ASSIGNED TASK: The answer must consist only of the lines from the line with "How do I perform: Click" to the line with "Click the swap", both included, exactly as they stand below.

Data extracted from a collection
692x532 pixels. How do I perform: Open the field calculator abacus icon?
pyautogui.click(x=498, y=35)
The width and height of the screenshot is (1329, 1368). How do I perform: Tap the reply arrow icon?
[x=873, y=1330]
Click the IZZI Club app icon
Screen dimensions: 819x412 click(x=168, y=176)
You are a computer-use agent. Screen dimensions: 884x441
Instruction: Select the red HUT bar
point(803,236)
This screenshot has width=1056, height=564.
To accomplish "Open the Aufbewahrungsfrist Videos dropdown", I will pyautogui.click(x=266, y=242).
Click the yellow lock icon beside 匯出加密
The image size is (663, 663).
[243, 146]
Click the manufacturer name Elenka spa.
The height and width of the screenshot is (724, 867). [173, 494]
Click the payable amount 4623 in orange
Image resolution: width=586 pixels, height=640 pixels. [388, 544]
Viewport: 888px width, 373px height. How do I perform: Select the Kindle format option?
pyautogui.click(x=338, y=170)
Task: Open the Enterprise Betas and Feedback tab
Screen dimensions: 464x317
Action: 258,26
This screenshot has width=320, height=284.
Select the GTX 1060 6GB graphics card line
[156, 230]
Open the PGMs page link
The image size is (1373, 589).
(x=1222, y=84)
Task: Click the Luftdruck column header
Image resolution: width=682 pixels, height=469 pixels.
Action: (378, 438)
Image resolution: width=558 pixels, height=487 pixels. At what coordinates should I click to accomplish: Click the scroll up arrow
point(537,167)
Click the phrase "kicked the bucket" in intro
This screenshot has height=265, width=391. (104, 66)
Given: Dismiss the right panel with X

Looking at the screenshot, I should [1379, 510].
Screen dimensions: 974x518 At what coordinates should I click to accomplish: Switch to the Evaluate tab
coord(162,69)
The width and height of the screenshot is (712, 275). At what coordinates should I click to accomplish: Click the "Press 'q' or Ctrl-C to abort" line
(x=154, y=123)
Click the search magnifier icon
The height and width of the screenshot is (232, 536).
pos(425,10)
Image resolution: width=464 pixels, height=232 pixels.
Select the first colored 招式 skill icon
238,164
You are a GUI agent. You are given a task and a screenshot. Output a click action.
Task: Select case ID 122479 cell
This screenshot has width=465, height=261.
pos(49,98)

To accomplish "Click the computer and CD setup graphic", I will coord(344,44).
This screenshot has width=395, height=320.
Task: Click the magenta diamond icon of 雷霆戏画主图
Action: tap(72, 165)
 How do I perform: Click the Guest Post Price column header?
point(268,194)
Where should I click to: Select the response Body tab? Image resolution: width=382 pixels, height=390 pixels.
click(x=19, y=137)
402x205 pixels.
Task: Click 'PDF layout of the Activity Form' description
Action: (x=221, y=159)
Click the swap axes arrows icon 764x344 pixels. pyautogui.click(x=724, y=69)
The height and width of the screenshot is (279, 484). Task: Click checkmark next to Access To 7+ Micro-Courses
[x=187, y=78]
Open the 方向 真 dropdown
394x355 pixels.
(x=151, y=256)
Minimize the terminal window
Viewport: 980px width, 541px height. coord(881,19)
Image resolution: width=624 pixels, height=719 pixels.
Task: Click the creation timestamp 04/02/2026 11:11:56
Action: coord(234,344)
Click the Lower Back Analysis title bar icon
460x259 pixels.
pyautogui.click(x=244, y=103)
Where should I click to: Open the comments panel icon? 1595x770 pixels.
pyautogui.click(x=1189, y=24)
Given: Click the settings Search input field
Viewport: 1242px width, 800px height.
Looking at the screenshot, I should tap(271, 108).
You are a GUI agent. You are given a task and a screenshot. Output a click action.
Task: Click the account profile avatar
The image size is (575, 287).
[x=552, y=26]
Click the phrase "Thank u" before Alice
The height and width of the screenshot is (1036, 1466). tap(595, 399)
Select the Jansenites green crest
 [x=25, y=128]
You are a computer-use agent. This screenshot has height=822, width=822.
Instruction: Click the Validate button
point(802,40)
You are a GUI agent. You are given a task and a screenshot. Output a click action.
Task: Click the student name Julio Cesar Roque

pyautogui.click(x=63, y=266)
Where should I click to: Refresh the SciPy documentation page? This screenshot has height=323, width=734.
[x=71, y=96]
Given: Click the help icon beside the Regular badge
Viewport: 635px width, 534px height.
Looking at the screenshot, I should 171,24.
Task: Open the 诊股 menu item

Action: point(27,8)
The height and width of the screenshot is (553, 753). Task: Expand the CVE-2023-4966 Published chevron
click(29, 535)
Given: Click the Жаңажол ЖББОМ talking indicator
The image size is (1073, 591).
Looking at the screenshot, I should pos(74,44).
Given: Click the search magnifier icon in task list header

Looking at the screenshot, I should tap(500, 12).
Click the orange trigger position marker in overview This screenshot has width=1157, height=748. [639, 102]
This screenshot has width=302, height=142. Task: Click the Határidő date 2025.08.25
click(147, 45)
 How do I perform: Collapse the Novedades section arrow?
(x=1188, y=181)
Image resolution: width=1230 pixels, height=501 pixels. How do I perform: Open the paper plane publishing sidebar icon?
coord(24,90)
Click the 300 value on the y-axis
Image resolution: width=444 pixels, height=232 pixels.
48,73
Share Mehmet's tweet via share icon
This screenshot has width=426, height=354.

YOUR SOLUTION:
 How do I perform: Click the Guest Post Price column header?
point(268,194)
Where should I click to: Select the response Body tab? Image resolution: width=382 pixels, height=390 pixels.
click(x=19, y=137)
402x205 pixels.
Task: Click 'PDF layout of the Activity Form' description
Action: (x=221, y=159)
Click the swap axes arrows icon 764x344 pixels. pyautogui.click(x=724, y=69)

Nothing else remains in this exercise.